# Exercise materials
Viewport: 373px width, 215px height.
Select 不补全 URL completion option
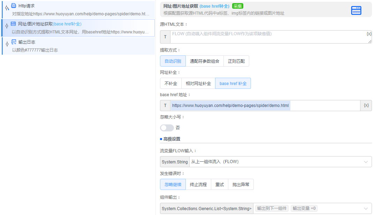(x=170, y=83)
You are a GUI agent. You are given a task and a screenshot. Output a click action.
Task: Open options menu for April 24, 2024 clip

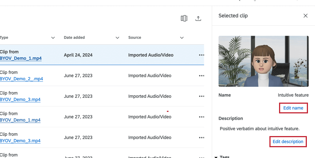(202, 55)
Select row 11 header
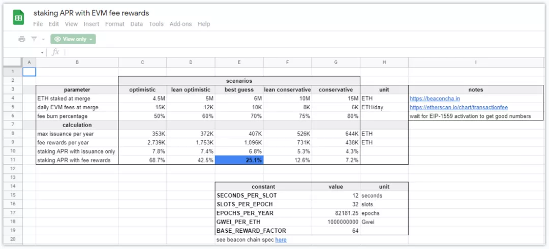The width and height of the screenshot is (549, 249). tap(13, 160)
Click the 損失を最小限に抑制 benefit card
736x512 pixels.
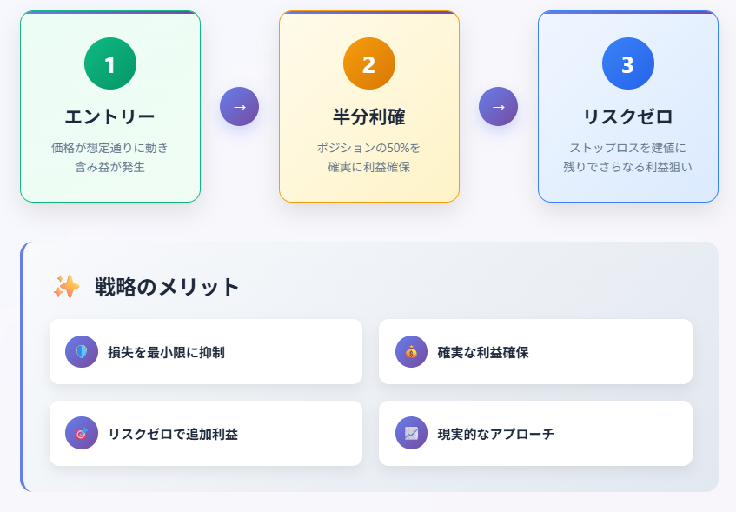pyautogui.click(x=206, y=352)
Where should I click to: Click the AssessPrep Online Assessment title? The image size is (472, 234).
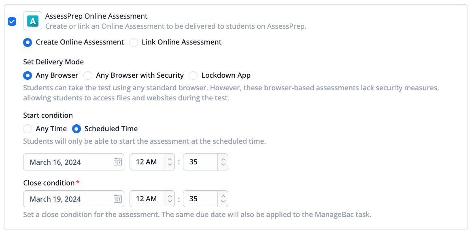click(96, 16)
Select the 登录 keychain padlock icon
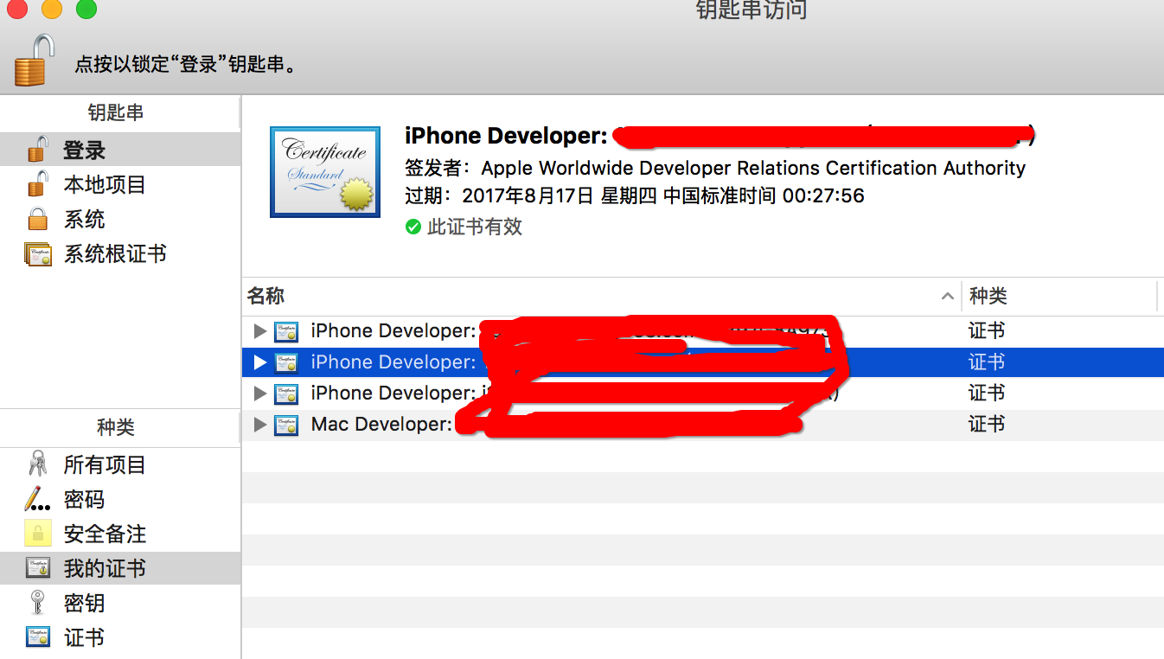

# Exercise task
Write out the material above word for word, leaving out the pictures.

# Result of the exercise
Viewport: 373px width, 215px height.
Select 不补全 URL completion option
(x=170, y=83)
You are a GUI agent. You are given a task and a screenshot. Output a click action.
Task: Open options menu for April 24, 2024 clip

(202, 55)
Select row 11 header
The width and height of the screenshot is (549, 249). tap(13, 160)
Click the 損失を最小限に抑制 benefit card
736x512 pixels.
pyautogui.click(x=206, y=352)
Where should I click to: Click the AssessPrep Online Assessment title? The image size is (472, 234).
click(96, 16)
Select the 登录 keychain padlock icon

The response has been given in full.